Even if the weekend made her think she didn't want to have a family quite yet it doesn't mean that she didn't have a nice time! It may well be that she recognised how much effort you put into making things work and was reflecting how easy her life was in comparison. Which it probably is . In any case it may well be that your mother has put a fair bit of interpretation into what your sister actually said (I know my mother does this, and then wonders why she upsets people...)

Lazarou · 28/09/2008 22:22

I wouldn't take it personally. I'm sure your sister probably meant what she said in a general way. She only has that opinion because it isn't her life. I would just remind her that she needs to be careful what she says to your mum in future and then leave her guessing. Ha ha!!!

bran · 28/09/2008 22:24

I think it can be both things at the same time - she genuinely enjoyed the weekend and spending time with you and your family, but at the same time doesn't want to do it all herself just yet.

Kids are a shock to the system. I had completely under-estimated how trapped and unspontaneous my life would be after DS arrived (which is not to say that I'm unhappy, I'm very happy to be a mother, just glad I didn't do it when I was much younger).

JiminyCricket · 28/09/2008 22:25

I think its a normal kind of pre kids reaction - wow, lovely to spend time with my nieces and nephews, but isn't it hard work/I can't imagine my life being like that. I had no idea what life would be like, and the truth is its really hard work, but incredibly worth it, tbh I don't think it sounds like she meant anything against you, but that depends on your history. My sister and friend (and Mum actually, how did she ever bring up three children including twins? She seems to have erased it from her memory)say stuff like that all the time.

HRHSaintMamazon · 28/09/2008 22:25

you are over reacting.
just because she doesn't feel ready to make teh same life decision youhave doesn't mean she is making a judgment about your choices.

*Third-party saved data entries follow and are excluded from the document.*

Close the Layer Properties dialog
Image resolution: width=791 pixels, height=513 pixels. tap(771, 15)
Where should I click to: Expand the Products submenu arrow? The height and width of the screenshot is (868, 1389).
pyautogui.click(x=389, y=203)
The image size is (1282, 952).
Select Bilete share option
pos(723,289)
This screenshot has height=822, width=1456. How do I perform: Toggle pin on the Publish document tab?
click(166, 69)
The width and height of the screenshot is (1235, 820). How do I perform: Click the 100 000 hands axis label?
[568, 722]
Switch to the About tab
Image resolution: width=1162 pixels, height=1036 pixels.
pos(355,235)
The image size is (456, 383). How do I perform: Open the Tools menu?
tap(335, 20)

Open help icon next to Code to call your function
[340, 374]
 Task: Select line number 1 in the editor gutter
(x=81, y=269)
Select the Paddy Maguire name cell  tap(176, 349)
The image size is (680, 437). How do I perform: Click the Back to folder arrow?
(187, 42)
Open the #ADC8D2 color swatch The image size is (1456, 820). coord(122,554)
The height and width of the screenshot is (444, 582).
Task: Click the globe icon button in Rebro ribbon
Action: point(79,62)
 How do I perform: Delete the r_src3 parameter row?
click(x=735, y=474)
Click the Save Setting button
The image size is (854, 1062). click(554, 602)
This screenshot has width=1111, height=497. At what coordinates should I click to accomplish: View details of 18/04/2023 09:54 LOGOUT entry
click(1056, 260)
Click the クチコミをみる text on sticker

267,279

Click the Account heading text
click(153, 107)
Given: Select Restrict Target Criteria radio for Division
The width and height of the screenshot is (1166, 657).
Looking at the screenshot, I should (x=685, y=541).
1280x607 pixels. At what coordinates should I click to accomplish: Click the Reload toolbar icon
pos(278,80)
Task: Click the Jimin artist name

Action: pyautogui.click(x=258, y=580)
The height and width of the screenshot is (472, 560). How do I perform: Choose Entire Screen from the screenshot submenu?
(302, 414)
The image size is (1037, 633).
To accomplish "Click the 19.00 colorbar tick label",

I could never be a nurse, but i have the upmots respect for those who can.

i thin it is good that spending some time with you has allowed her to see where she wants her own life to go, at least short term.

being a parent is a loving and fulfilling role, but it is most certainly not for everyone.

stop being so sensetive.

ScottishMummy · 28/09/2008 22:43

onthepier you sound really hospitable and kind but the comment may be taken out of context and not an actual criticism of you

your sister is discussing her situation her emotional response etc not dissing your's

tbh,before i was in the babyzone i thought
baby=suburban moribund boring ole gimmer with slippers hell

i used to go visit my friend's and their dc and think "god shot me i will never do that. settle down was a phrase that made your blood run cold

smile serenely. remind her of this when she has child

onthepier · 28/09/2008 23:17

Reading your posts made me realise I may have been over sensitive on this. I know when you're single + have no kids it's a completely different lifestyle + I suppose our household generally revolves around the dc's. My sister has a flat in London, works different hours every day + no two days are the same. Very different to my life, (or anybody else's with young children)!

OP posts:
TheHedgeWitch · 28/09/2008 23:20

This reply has been deleted

Message withdrawn

moondog · 28/09/2008 23:22

Your moither is an insensitive shit stirrer.
Be angry at her, not yuor dsis.

solidgoldbrass · 28/09/2008 23:25

It's far more likely that your sister's comments were in response to more pressure from others to shut up and breed when she doesn't want to. It's OK to not want children and not have them. It doesn;t mean you hate children or despise parents. It just means you don't want your own.

lisad123 · 28/09/2008 23:41

but being honest having children does kinda put a stop to being able to do things at the drop of a hat! tbh Im sure she had a fab time but maybe gave her a clear idea of how hard kids can be. Wouldnt worry and your mum sounds like she is stirring.